Semantic search vs hybrid: when to use embeddings
Embedding-based search (using models like text-embedding-3-small) reaches 38% Top-1 accuracy in our eval, nearly double the hybrid’s 21%. It understands meaning, not just term overlap. “Make a task in my project tracker” would match jira_create_issue even though none of those words appear in the tool name.
But embeddings require infrastructure: an embedding model (API call or local model), a vector store, and index management. For most MCP setups with under 2,000 tools, the hybrid approach is the better trade-off. If you want the full story on how we built semantic search with embeddings for StackOne’s 10,000+ actions, see Building Semantic Search with Enhanced Embeddings.

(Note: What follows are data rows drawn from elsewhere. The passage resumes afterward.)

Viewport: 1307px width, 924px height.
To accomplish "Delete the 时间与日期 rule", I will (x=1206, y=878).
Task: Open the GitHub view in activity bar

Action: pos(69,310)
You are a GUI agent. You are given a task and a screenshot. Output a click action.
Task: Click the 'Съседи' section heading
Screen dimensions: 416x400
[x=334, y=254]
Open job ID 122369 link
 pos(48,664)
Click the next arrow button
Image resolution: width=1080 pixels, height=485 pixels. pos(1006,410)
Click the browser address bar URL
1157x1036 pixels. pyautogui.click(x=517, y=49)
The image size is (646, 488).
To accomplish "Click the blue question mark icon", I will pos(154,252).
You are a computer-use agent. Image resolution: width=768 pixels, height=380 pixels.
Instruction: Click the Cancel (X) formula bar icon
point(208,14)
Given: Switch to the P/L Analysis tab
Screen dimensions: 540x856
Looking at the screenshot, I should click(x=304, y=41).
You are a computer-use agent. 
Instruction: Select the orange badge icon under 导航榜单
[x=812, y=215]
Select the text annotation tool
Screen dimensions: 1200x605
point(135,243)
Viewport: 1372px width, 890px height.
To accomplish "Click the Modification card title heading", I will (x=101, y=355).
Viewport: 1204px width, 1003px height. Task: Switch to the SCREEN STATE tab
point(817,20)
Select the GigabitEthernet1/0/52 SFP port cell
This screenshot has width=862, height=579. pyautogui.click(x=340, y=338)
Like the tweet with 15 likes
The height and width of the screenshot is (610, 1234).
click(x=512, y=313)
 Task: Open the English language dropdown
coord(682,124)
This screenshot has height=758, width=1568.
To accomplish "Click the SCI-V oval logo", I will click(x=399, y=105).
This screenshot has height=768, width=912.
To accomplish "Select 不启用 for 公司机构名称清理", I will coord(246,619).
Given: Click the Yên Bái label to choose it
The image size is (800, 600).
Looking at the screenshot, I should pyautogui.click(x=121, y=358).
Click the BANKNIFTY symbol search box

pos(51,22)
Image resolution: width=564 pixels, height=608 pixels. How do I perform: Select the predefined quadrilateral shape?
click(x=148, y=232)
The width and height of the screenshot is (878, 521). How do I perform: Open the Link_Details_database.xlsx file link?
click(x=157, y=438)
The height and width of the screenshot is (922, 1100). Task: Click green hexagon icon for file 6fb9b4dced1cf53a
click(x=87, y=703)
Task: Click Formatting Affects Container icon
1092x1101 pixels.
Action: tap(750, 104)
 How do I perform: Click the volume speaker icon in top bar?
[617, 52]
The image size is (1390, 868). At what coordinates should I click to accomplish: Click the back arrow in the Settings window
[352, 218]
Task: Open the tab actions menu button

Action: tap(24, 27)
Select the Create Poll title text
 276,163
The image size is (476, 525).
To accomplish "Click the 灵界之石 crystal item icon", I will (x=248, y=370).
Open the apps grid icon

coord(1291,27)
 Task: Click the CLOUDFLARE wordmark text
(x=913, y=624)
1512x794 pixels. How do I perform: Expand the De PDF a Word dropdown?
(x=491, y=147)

| Method | Top-1 | Top-5 | Latency | Dependencies |
|---|---|---|---|---|
| BM25 only | 14% | 87% | <1ms | Orama |
| BM25+TF-IDF | 21% | 90% | <1ms | Orama + custom |
| Embeddings | 38% | 85% | 50-200ms | Embedding API |
| Reranker | 40%+ | 90%+ | 200-500ms | Reranking model |
It runs in under a millisecond with no API calls and no vector database. For agents connecting 10-30 MCP servers (the common case today), the hybrid search is the right default. When you outgrow it, your eval suite will tell you.
Building the eval suite
The algorithm is 200 lines. The eval suite is what makes it trustworthy. We run 2,700 test cases: 270 tools, each with 10 natural-language queries, split into train/test/validation sets. Each test case is a query, the expected tool, and optionally a list of acceptable alternatives:
const evalTests = [
{ query: "Create a Jira ticket", expected: "jira_create_issue" },
{ query: "Send a Slack message", expected: "slack_send_message" },
{ query: "List open pull requests", expected: "github_list_pull_requests" },
{ query: "Get employee details from BambooHR", expected: "bamboohr_get_employee" },
// ... 2,696 more test cases across 11 API categories (HRIS, ATS, Ticketing, IAM, Messaging...)
];Every time we add a new MCP provider or change tool descriptions, the eval suite runs. This makes it safe to swap the search algorithm later, because you’ll know immediately whether the new approach performs better or worse on real queries.